Mylan NV's EpiPen is still hard to find at many pharmacies, three months after U.S. authorities declared that the lifesaving allergy device was in shortage, a survey by Wells Fargo & Co. showed.
The finding comes a day after Teva Pharmaceutical Industries Ltd. gained Food and Drug Administration approval to sell a generic version of Mylan's epinephrine autoinjector.
Wells Fargo analysts reached out to 53 pharmacies across the country on Thursday and found that 66% were out of stock of Mylan's EpiPens, not including EpiPen Jr., analyst Davis Maris said in a note Friday. Fifty-five percent of the pharmacies were out of all types of Mylan EpiPen and EpiPen Jr, which is meant for kids who weigh 33 pounds (15 kilograms) to 66 pounds.
Teva hasn't said when it will begin shipping generic EpiPens. Antares Pharma Inc., which has a deal with Teva to make the devices for the generic shot, has sent $22 million worth of the autoinjectors to the Israeli drugmaker for launch, Jack Howarth, a spokesman for Antares said in an email. Teva must supply the active ingredient ephinephrine to go into the device. Teva hasn't said how much it will charge for its generic EpiPen.
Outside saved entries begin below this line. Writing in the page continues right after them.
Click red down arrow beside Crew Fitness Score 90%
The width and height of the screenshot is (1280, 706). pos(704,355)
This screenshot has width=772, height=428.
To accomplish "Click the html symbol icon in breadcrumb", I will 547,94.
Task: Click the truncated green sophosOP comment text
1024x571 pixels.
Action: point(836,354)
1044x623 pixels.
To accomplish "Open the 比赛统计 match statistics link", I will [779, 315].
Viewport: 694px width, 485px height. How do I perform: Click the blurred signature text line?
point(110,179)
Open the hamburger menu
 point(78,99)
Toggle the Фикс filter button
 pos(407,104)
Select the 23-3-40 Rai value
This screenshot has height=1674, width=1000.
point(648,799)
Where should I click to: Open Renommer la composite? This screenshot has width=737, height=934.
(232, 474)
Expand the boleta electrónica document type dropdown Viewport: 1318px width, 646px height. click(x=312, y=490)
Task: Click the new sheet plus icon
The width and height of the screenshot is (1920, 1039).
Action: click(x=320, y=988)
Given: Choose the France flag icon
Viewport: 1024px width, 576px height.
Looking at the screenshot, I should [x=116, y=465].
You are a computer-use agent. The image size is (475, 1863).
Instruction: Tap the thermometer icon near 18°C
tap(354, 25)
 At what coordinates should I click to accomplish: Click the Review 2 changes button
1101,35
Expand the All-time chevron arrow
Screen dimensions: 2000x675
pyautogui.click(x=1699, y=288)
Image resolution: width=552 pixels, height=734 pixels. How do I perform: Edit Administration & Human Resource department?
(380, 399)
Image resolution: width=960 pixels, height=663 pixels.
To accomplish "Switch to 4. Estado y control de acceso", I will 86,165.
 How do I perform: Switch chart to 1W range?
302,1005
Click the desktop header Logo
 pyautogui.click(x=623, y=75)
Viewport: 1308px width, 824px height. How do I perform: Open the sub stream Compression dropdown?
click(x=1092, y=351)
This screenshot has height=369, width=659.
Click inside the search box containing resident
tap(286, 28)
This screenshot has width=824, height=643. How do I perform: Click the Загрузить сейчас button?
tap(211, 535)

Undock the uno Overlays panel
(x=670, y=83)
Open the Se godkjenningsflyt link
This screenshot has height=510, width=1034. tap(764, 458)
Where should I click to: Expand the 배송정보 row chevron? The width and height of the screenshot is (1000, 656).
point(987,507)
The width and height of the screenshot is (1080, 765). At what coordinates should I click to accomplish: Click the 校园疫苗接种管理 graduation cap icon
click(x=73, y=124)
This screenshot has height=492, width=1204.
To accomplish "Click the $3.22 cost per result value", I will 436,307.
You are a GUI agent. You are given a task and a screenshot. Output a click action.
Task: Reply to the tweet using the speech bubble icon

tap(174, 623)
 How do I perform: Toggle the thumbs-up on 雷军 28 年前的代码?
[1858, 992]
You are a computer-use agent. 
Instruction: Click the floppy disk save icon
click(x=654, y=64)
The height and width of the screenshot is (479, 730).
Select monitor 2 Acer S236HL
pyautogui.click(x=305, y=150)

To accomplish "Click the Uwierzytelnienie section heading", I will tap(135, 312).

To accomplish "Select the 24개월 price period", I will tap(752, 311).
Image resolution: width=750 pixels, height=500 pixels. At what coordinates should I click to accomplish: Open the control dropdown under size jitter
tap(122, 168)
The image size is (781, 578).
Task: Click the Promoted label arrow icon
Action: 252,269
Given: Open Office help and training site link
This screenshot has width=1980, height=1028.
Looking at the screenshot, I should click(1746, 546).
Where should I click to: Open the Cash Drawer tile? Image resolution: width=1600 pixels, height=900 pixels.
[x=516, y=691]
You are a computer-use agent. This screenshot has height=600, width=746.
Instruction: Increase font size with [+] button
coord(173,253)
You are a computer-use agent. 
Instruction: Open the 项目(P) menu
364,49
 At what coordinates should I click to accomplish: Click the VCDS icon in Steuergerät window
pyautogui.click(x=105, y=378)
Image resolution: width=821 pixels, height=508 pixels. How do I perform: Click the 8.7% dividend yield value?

Mylan's autoinjector was placed on the FDA's shortage list in May after more than 400 patients in 45 states reported difficulty filling prescriptions. What Mylan has characterized as "intermittent supply constraints" were due to manufacturing issues at Pfizer Inc.'s Meridian unit after it was warned by the FDA for failing to investigate hundreds of complaints about defective EpiPens, including cases where patients were hurt or died due to faulty injectors.
Pfizer has said it is confident in the safety of the product.